We headed up an obscure old road that one of the local bikers told us about, twisting around and around as we headed up to the top of the pass. It turns out I was attacking the turns hard enough to make my fuel efficiency drop significantly, and I ended up hitting my reserve tank going up this road. Since there aren’t any decent-sized towns in the area I decided to trust my luck and press on.

On this sun-dappled road surrounded by white birches, I noticed that some of the group hadn’t caught up, so it was time for some pictures.

It turns out that Noriko, who joined us after just meeting us the night before (I often have that effect on women) had dropped something off her luggage on one of the turns. The gold lamé flame pattern on her softail is pretty wild.

As we climbed to higher and higher altitudes I started to really worry about my gasoline, but at the top of Utsukushigahara Meadow we found a gas station. The attendant guy said it was the only gas station at 2000m elevation anywhere in Japan.
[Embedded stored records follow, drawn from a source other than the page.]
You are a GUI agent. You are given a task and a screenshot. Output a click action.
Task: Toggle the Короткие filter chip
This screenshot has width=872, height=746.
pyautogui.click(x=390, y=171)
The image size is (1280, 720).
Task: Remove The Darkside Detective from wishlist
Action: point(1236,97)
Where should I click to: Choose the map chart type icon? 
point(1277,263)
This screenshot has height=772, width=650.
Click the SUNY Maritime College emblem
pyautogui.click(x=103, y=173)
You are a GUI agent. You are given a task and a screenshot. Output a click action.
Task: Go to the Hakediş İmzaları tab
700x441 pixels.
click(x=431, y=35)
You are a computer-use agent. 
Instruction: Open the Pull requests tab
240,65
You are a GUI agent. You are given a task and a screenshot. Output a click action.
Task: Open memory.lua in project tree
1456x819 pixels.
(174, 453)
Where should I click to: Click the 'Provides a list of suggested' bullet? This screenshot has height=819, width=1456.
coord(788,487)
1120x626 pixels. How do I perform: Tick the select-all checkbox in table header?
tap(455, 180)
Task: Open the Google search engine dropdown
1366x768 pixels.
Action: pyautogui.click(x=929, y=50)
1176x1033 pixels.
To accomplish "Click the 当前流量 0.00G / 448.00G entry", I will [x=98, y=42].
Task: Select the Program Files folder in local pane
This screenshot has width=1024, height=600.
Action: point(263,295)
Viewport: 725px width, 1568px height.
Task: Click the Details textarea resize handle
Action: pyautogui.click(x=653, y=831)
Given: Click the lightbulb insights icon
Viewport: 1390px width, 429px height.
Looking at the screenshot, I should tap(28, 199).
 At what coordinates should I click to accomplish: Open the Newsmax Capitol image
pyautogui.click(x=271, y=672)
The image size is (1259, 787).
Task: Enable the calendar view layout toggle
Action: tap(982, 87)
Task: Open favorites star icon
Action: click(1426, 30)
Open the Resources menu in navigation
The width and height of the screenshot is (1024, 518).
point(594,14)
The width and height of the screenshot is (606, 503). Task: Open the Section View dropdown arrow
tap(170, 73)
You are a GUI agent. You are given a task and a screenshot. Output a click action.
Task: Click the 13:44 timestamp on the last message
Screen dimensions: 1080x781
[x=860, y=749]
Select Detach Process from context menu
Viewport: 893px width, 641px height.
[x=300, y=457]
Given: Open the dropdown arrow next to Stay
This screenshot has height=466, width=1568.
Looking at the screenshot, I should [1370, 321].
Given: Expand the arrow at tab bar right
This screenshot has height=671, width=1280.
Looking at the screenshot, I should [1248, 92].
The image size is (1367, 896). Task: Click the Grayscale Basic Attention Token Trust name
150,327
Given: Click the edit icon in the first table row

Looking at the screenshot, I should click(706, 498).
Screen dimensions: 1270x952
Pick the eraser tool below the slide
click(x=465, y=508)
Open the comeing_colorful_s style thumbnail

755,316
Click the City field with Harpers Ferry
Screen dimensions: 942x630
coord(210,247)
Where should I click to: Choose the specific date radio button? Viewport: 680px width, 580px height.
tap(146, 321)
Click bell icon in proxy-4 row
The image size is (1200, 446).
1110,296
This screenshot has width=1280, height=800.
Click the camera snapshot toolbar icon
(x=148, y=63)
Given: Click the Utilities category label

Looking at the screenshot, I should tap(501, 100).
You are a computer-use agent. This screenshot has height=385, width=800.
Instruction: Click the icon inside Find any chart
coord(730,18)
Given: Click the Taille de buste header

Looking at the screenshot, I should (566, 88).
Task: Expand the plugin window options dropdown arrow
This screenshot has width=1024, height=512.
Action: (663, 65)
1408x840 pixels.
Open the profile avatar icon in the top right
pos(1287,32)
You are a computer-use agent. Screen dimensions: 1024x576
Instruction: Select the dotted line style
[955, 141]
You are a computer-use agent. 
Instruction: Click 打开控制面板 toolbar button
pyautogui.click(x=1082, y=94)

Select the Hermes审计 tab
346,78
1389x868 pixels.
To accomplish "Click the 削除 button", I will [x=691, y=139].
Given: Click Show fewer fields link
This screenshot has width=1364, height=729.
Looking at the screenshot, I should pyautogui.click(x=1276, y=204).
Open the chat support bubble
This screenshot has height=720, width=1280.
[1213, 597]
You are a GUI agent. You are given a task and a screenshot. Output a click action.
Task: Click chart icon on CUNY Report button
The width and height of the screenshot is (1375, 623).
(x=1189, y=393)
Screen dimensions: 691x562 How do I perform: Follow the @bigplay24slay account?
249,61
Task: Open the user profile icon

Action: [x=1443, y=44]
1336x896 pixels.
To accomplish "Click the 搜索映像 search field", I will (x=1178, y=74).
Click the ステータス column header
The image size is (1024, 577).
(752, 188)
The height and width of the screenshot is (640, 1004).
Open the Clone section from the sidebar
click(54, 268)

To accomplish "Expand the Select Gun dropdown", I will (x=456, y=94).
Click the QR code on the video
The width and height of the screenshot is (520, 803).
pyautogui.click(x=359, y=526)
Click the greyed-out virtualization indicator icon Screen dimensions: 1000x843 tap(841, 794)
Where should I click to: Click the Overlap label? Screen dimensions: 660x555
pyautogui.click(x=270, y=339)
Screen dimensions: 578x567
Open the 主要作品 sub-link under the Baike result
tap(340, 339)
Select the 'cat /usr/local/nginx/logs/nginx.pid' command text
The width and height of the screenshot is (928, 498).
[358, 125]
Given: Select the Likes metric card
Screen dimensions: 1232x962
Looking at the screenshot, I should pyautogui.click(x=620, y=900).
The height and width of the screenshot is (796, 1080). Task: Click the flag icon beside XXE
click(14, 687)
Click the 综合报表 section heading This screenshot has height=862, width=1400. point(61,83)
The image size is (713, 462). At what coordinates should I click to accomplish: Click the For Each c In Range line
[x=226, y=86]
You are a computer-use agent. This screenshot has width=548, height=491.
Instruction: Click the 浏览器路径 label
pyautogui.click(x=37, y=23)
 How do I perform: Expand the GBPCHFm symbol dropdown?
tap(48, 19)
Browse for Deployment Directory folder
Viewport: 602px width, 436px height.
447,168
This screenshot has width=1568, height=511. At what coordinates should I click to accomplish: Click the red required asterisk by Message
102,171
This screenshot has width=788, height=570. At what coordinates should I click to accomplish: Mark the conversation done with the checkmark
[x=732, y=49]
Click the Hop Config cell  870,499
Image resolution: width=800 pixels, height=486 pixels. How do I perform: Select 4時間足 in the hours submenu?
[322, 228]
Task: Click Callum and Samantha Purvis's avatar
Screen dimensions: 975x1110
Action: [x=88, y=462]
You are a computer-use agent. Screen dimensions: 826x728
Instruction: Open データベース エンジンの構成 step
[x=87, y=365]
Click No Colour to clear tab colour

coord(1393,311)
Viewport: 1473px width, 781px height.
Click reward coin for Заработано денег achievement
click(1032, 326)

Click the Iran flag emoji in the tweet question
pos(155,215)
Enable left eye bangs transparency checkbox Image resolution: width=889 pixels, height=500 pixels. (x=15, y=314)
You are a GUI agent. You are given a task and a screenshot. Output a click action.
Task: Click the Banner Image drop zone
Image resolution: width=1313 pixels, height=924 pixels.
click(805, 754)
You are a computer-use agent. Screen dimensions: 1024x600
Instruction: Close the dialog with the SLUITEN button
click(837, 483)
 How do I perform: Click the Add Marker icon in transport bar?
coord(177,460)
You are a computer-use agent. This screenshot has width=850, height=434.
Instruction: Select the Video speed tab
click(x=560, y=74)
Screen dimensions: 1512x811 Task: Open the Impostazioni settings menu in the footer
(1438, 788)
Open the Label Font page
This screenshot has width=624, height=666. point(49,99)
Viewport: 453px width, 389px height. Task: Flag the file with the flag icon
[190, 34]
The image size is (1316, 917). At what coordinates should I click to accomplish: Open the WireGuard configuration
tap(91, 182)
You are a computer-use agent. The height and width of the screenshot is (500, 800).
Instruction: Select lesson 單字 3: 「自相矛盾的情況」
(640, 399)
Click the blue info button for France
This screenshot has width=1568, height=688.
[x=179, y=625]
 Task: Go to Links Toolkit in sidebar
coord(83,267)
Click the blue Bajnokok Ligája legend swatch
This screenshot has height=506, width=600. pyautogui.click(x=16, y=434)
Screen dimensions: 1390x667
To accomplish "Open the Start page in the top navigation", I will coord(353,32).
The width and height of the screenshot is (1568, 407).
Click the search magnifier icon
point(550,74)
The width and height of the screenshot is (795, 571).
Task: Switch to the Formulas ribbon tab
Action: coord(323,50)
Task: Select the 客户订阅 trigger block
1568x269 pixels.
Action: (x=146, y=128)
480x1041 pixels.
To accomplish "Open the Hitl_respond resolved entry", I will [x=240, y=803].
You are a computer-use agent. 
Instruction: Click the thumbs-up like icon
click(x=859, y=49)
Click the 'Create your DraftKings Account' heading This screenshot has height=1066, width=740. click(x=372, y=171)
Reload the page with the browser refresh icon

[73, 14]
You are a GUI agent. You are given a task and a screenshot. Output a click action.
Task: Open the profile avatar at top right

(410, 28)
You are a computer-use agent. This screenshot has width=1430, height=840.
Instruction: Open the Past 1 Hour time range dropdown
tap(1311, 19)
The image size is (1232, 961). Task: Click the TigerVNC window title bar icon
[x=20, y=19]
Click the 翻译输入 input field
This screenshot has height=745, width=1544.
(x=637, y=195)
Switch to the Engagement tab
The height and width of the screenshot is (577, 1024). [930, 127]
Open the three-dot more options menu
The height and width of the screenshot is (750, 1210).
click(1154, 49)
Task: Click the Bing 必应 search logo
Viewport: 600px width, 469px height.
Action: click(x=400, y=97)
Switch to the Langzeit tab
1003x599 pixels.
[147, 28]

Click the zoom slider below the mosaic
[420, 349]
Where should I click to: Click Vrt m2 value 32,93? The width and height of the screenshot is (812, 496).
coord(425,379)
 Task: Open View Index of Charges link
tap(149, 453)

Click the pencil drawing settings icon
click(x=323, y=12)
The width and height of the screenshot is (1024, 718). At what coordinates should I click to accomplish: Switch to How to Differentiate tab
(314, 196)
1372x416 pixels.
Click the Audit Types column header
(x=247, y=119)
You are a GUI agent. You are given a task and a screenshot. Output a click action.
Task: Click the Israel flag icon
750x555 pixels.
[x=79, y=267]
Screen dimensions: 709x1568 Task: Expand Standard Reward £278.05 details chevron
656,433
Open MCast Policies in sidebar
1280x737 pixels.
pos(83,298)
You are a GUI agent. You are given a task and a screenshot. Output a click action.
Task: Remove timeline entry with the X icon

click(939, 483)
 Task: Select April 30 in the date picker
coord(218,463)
And across the street from the station, we got this amazing view.

After filling our tanks and our stomachs, we headed back along the Venus Line. It was such a beautiful day that after a while the smile muscles in my face started getting sore.

[update 2006.9.11: A group of bikers we had met at the rally saw us passing by from an overlook and then sent me this picture.]

We parted ways with Noriko at Lake Shirakabako and headed back through Chino to the Expressway, then through the usual traffic to get home. Other than the traffic at the very end, I think our brains were giving off alpha waves the whole time we were riding. Great weather, great roads, and great friends made for some amazing touring and a top-notch rally.

I’ve been really busy this year, with a new baby in the house and with my career change, so I haven’t had a chance to go to any rallies or events, and only managed to make it out for real touring once back in spring, so I’ve been really stressed out. But all of that stress blew away in the mountain winds this weekend, and I’m ready to start my new career with a renewed spirit.

Thanks to everyone who rode with me, and especially to the Matsumoto Heaven & Hell MC for setting everything up. See you next year!

5 thoughts on “Matsumoto Camp 2006 (English)”

  1. Thanks James.

    I understand that Northern Cali’s got some great scenery too, but even in a generally picturesque country like Japan, that area of the Alps is really breathtaking.

  2. Good ride report. Nothing better than bikes, buddies and beer. Unless you also add babes into the equation.
    Did I mention I may be visiting Japan next year? My change of jobs has meant less time riding and more time in an airplane for me.

  3. Thanks, langtry.

    Snark, there were plenty of babes there too (many of whom are also buddies). I just spent my time talking to them rather than taking pictures—dereliction of duty, I suppose.